As explained in MPEP § 2181, subsection I, claim limitations that meet the following three-prong test will be interpreted under 35 U.S.C. 112(f) or pre-AIA  35 U.S.C. 112, sixth paragraph:
(A)	the claim limitation uses the term “means” or “step” or a term used as a substitute for “means” that is a generic placeholder (also called a nonce term or a non-structural term having no specific structural meaning) for performing the claimed function; 
(B)	the term “means” or “step” or the generic placeholder is modified by functional language, typically, but not always linked by the transition word “for” (e.g., “means for”) or another linking word or phrase, such as “configured to” or “so that”; and 
(C)	the term “means” or “step” or the generic placeholder is not modified by sufficient structure, material, or acts for performing the claimed function. 
Use of the word “means” (or “step”) in a claim with functional language creates a rebuttable presumption that the claim limitation is to be treated in accordance with 35 U.S.C. 112(f) or pre-AIA  35 U.S.C. 112, sixth paragraph. The presumption that the claim limitation is interpreted under 35 U.S.C. 112(f) or pre-AIA  35 U.S.C. 112, sixth paragraph, is rebutted when the claim limitation recites sufficient structure, material, or acts to entirely perform the recited function. 
Absence of the word “means” (or “step”) in a claim creates a rebuttable presumption that the claim limitation is not to be treated in accordance with 35 U.S.C. 112(f) or pre-AIA  35 U.S.C. 112, sixth paragraph. The presumption that the claim limitation is not interpreted under 35 U.S.C. 112(f) or pre-AIA  35 U.S.C. 112, sixth paragraph, is rebutted when the claim limitation recites function without reciting sufficient structure, material or acts to entirely perform the recited function. 
Claim limitations in this application that use the word “means” (or “step”) are being interpreted under 35 U.S.C. 112(f) or pre-AIA  35 U.S.C. 112, sixth paragraph, except as otherwise indicated in an Office action. Conversely, claim limitations in this application that do not use the word “means” (or “step”) are not being interpreted under 35 U.S.C. 112(f) or pre-AIA  35 U.S.C. 112, sixth paragraph, except as otherwise indicated in an Office action.
The claim limitations being interpreted under 35 U.S.C. 112(f) are the following limitations of Claim 18:
“means for acquiring a model”; 
“means for identifying a number of exit points to place in the model”; 
“means for selecting exit points to be enabled in the model”; 
“means for generating an additional model structure to calculate an output at each respective exit point”.  
Claim Rejections - 35 USC § 112
The following is a quotation of 35 U.S.C. 112(b):
(b)  CONCLUSION.—The specification shall conclude with one or more claims particularly pointing out and distinctly claiming the subject matter which the inventor or a joint inventor regards as the invention.
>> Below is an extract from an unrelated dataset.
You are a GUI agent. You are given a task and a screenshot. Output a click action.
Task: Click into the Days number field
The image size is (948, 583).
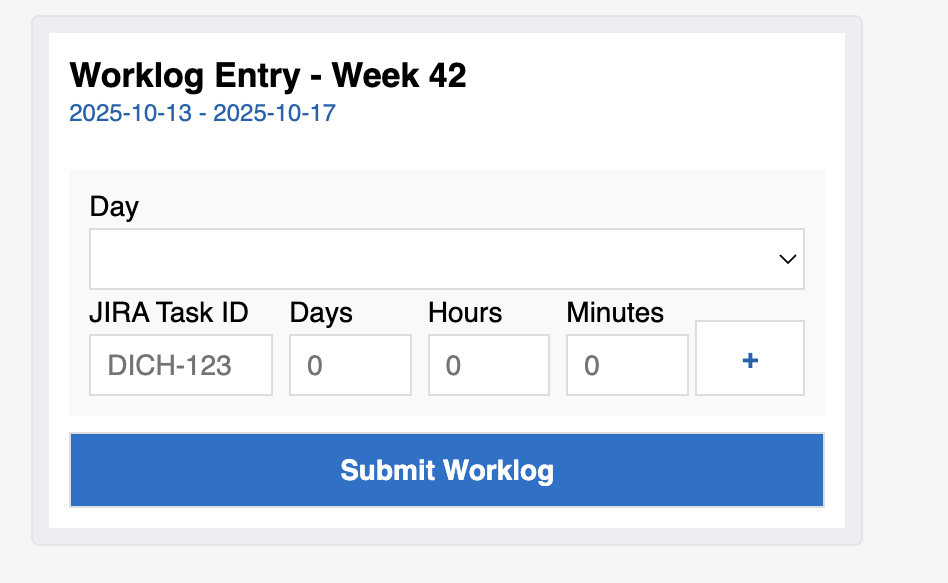[x=350, y=365]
The following is a quotation of 35 U.S.C. 112 (pre-AIA ), second paragraph:
The specification shall conclude with one or more claims particularly pointing out and distinctly claiming the subject matter which the applicant regards as his invention.


Claim 18 is rejected under 35 U.S.C. 112(b) or 35 U.S.C. 112 (pre-AIA ), second paragraph, as being indefinite for failing to particularly point out and distinctly claim the subject matter which the inventor or a joint inventor (or for applications subject to pre-AIA  35 U.S.C. 112, the applicant), regards as the invention.
Claim 18 limitations:
“means for acquiring a model”; 
“means for identifying a number of exit points to place in the model”; 
“means for selecting exit points to be enabled in the model”; 
“means for generating an additional model structure to calculate an output at each respective exit point”; 
invoke 35 U.S.C. 112(f) or pre-AIA  35 U.S.C. 112, sixth paragraph. However, the written description fails to disclose the corresponding structure, material, or acts for performing the entire claimed function and to clearly link the structure, material, or acts to the function.  While instant specification [0057] states:  “Furthermore, although individually listed, a plurality of means, elements or method actions may be implemented by, e.g., a single unit or processor”, merely reciting a “processor” is not sufficient to impart structure to a computer-implemented means-plus-function limitation, as an algorithm must be recited.  See MPEP 2181(II)(B):  “For a computer-implemented 35 U.S.C. 112(f)  claim limitation, the specification must disclose an algorithm for performing the claimed specific computer function, or else the claim is indefinite under 35 U.S.C. 112(b)”.   The following statements in Instant Specification [0025-0028] also do not disclose a sufficient algorithm:  “The model acquirer 230 may implement means for acquiring”; “The example exit point quantity identifier 235 may implement means for identifying”; “The example exit point selector 240 may implement means for selecting”; “The example exit output generator 245 may implement means for generating”. Therefore, the claim is indefinite and is rejected under 35 U.S.C. 112(b) or pre-AIA  35 U.S.C. 112, second paragraph.
Applicant may:
(a)        Amend the claim so that the claim limitation will no longer be interpreted as a limitation under 35 U.S.C. 112(f) or pre-AIA  35 U.S.C. 112, sixth paragraph; 
(b)        Amend the written description of the specification such that it expressly recites what structure, material, or acts perform the entire claimed function, without introducing any new matter (35 U.S.C. 132(a)); or 
(c)        Amend the written description of the specification such that it clearly links the structure, material, or acts disclosed therein to the function recited in the claim, without introducing any new matter (35 U.S.C. 132(a)).
If applicant is of the opinion that the written description of the specification already implicitly or inherently discloses the corresponding structure, material, or acts and clearly links them to the function so that one of ordinary skill in the art would recognize what structure, material, or acts perform the claimed function, applicant should clarify the record by either: 
(a)        Amending the written description of the specification such that it expressly recites the corresponding structure, material, or acts for performing the claimed function and clearly links or associates the structure, material, or acts to the claimed function, without introducing any new matter (35 U.S.C. 132(a)); or 
(b)        Stating on the record what the corresponding structure, material, or acts, which are implicitly or inherently set forth in the written description of the specification, perform the claimed function. For more information, see 37 CFR 1.75(d) and MPEP §§ 608.01(o) and 2181.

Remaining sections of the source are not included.